Campus clubs choose not to celebrate Cinco de Mayo
While cantinas and mercados throughout West Los Angeles prepare for Cinco de Mayo festivities, the members of Santa Monica College's Association of Latin American Students will be doing very little to acknowledge the holiday. The reason, ALAS says, is that Cinco de Mayo has lost its historical value, and has become nothing more than a ploy to commercialize a profitable drinking holiday under the guise of cultural diversity. "Here in the U.S., Cinco de Mayo has been taken out of context," says ALAS president Andrea Avilla. "People only associate it with alcohol and barbeque, when they don't know what it's really about. Even within the Spanish-speaking community, the only ads that mention Cinco de Mayo are beer commercials. The holiday is being exploited for commercial purposes."
Avilla claims that without any historical connotation, the holiday has lost its cultural significance, and is therefore nothing more than marketing. "It's like St. Patrick's Day: everyone celebrates it and no one knows why. I personally have no idea what St. Patrick's Day is for, but I'm not Irish. I'm not Mexican either, I'm Colombian, so I don't even know the full history of Cinco de Mayo, but it's advertised as a Latino holiday," Avilla said.
Avilla said that while some of her Mexican friends participate in the holiday, they know how culturally unimportant it is in their homeland.
"They celebrate it here when they don't even celebrate it in their native country," Hernandez said, adding, "They celebrate more on Cinco de Mayo than they do on Mexico's Independence Day, and our Independence Day is a much bigger deal."
Originally celebrated as the anniversary of the Mexican army's victory over the French army at the Battle of Puebla in 1862, Cinco de Mayo would prove inconsequential when the French returned to conquer Mexico just weeks later.
SMC journalism professor Sharyn Obsatz interviewed Claudio Alvarez, originally from Puebla, for the Press Enterprise in 2004 and found that Cinco de Mayo is only celebrated in that particular Mexican state and not considered a major holiday in the rest of the country.

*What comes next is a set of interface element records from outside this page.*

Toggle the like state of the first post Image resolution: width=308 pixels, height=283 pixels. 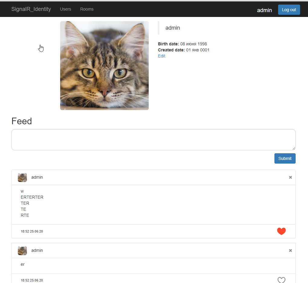pos(281,231)
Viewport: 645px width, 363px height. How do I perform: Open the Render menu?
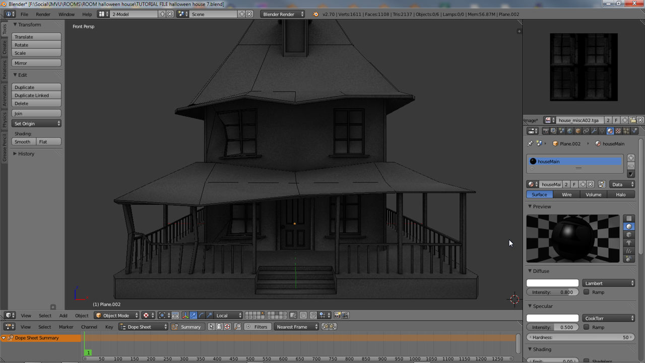[43, 14]
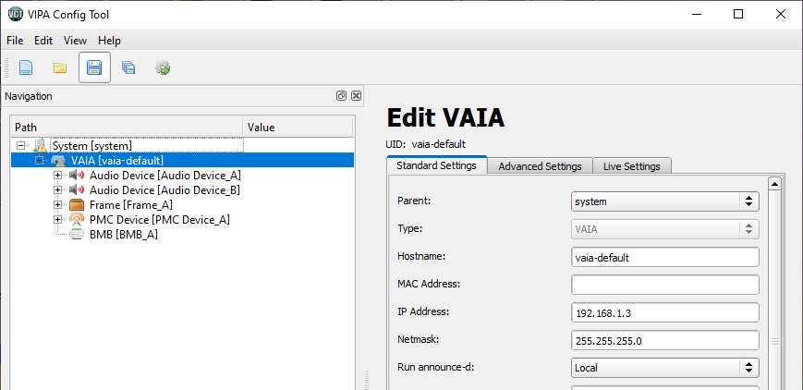Viewport: 803px width, 390px height.
Task: Click the Save toolbar icon
Action: [94, 67]
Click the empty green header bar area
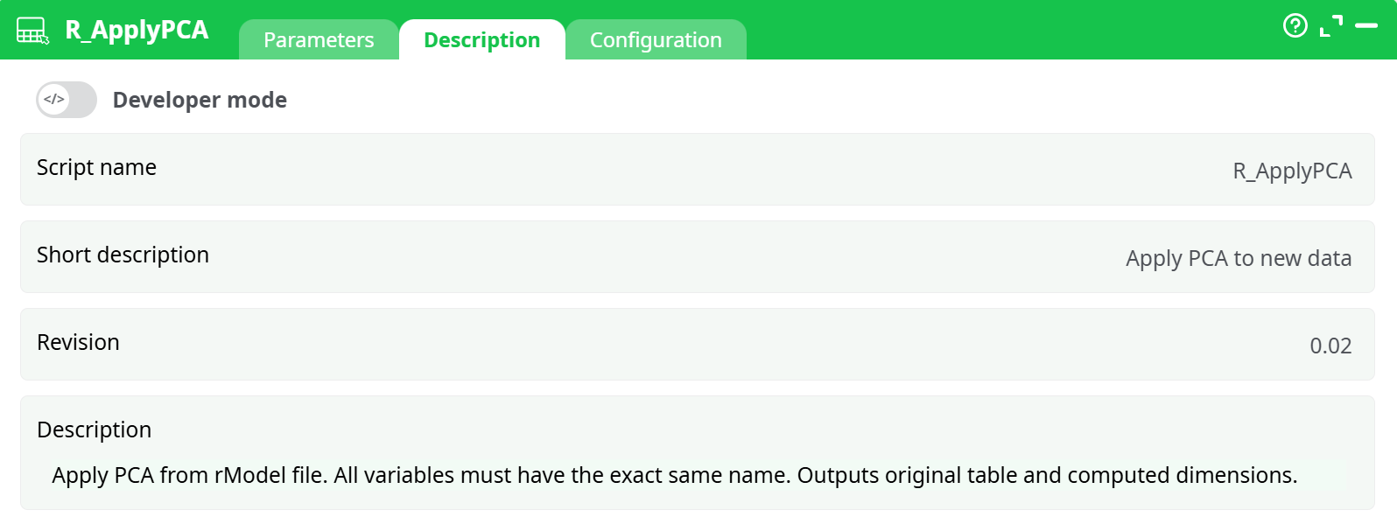1397x524 pixels. 1007,30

"While beer and tequila sales flow in the United States, it's a dry holiday in Puebla…People can be arrested or fined for buying and selling alcohol," said Alvarez in the article. This fact highlights the disparity between the original Puebla holiday and its present American incarnation.

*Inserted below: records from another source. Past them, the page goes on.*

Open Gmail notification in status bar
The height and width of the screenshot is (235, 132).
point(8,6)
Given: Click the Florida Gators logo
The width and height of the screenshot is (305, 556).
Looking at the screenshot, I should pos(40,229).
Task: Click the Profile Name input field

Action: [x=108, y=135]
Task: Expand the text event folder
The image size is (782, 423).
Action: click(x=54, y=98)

Despite its transformation from a memorial holiday to a festive one, some Mexican students adamantly support Cinco de Mayo as a celebration of Hispanic culture, whether or not people understand the complete history behind it.

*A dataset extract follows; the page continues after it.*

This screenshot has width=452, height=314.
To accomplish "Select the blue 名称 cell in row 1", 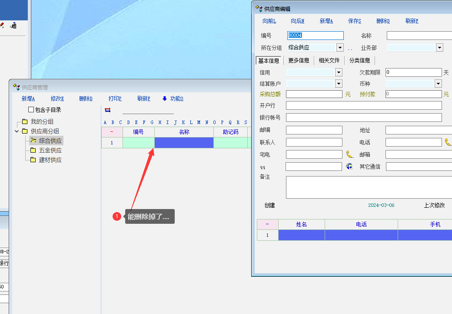I will tap(184, 143).
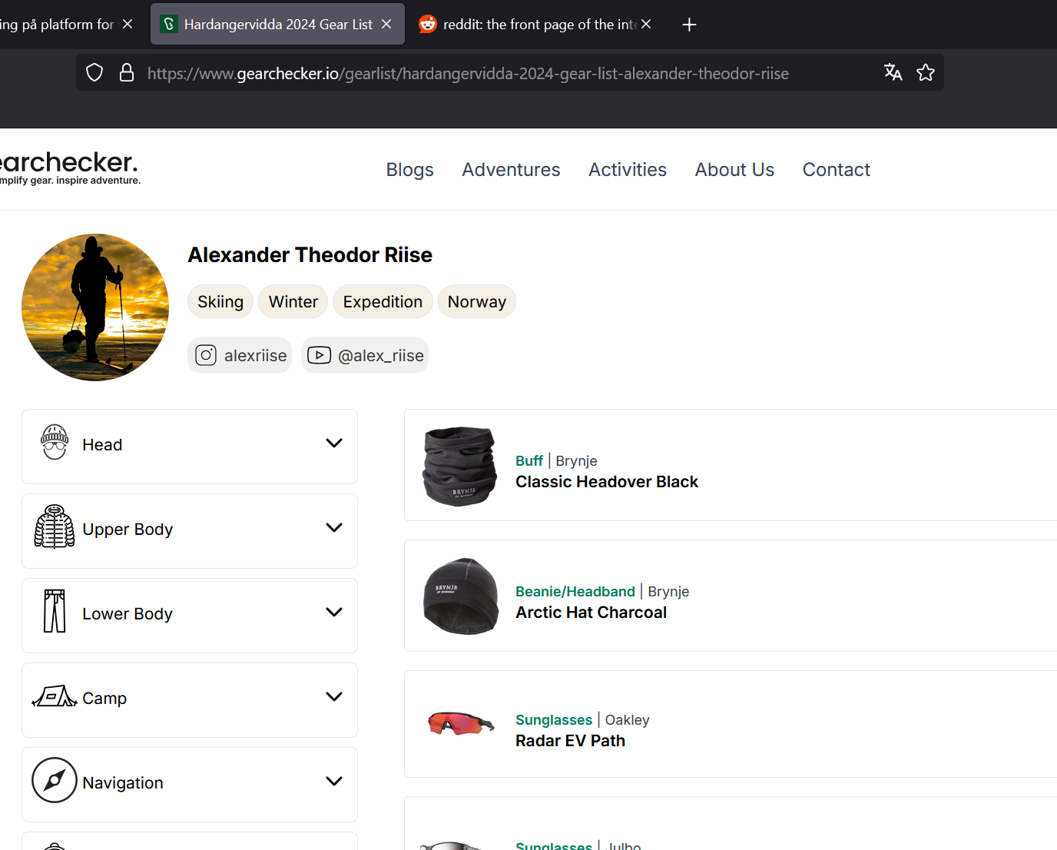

Mexican student Beronica Corona disagrees with the position held by ALAS. While she admits that the holiday has been corrupted into a marketing gimmick, she maintains that "so has every other American holiday." Corona claims that canceling Cinco de Mayo only robs students of a distinctly Latino cultural holiday.
"What [Latino] students should be doing is celebrating it in their own way, celebrating it the right way, to educate people on what Cinco de Mayo is really about: the tradition, the history," said Corona.